Big Hairy Audacious Goal
I need to capture a thought before I lose it. Last night, trying to fall asleep, I had a personal revelation, a flash of insight about myself that took me all the way back to my university years in the mid-1980s. First things first. Let me rewind a bit.
Our house is full of reading material. We have countless novels, magazines, and non-fiction books of all shapes and sizes. In almost every room you go into you will find a shelf, a coffee table, or nightstand with a healthy pile of publications.
When I was younger, I had a helluva time finishing novels. I'd start, get into the first few chapters, and eventually peter out. Looking at big books like War and Peace or Anna Karenina, I couldn't fathom being able to get through them. At some point, that changed, and all of a sudden I became a voracious reader of fiction. Looking through our shelves, there are only a few titles that I haven't gobbled up, and only because the content didn't grab my attention at the time I first picked them up. There is a time and place for almost every piece of fiction in our house. I know I will get to them eventually.
However, my light bulb realization is that I have become notorious for not finishing my non-fiction, business, self-help, professional development books. Scattered around the living room, my study and the bedroom, are probably 5 or 6 titles that are in various states of being ingested. Whale Done!, Yes, and The Surfer, The Saint and the CEO are three that come to mind, though there are others.

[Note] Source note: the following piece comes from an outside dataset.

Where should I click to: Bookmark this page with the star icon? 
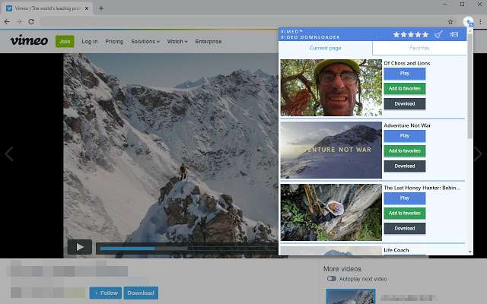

As this realization popped into my head, I flashed back to Philosophy 101 at the U of Saskatchewan, and the feeling that sunk into my bones back then that I just couldn't finish. I have never made this mental connection before and it is significant.
Now that I've identified an issue, what is my solution? Simple. I'm going to put every single book, magazine or piece of paper away, clean off my bedside table for the first time in memory, and focus on one book at a time. That won't be enough for me; I know myself too well. I'm going to change how I read this genre of book.
When I'm soaking in meaningful content, I find that I absorb it better when I'm writing things down: ideas, quotes, mind maps, pictures. So, my thought is that I will start a journal specifically reserved for my professional development reading. It may take me longer to get through things, but considering the fact that I never fully got through things before, I'll be further ahead no matter what.
My big hair audacious goal is to be able to, several years down the road, look at my shelf that contains business, self-help, and professional development books and know, with similar confidence to what I now can say about novels, that I've read each and every page.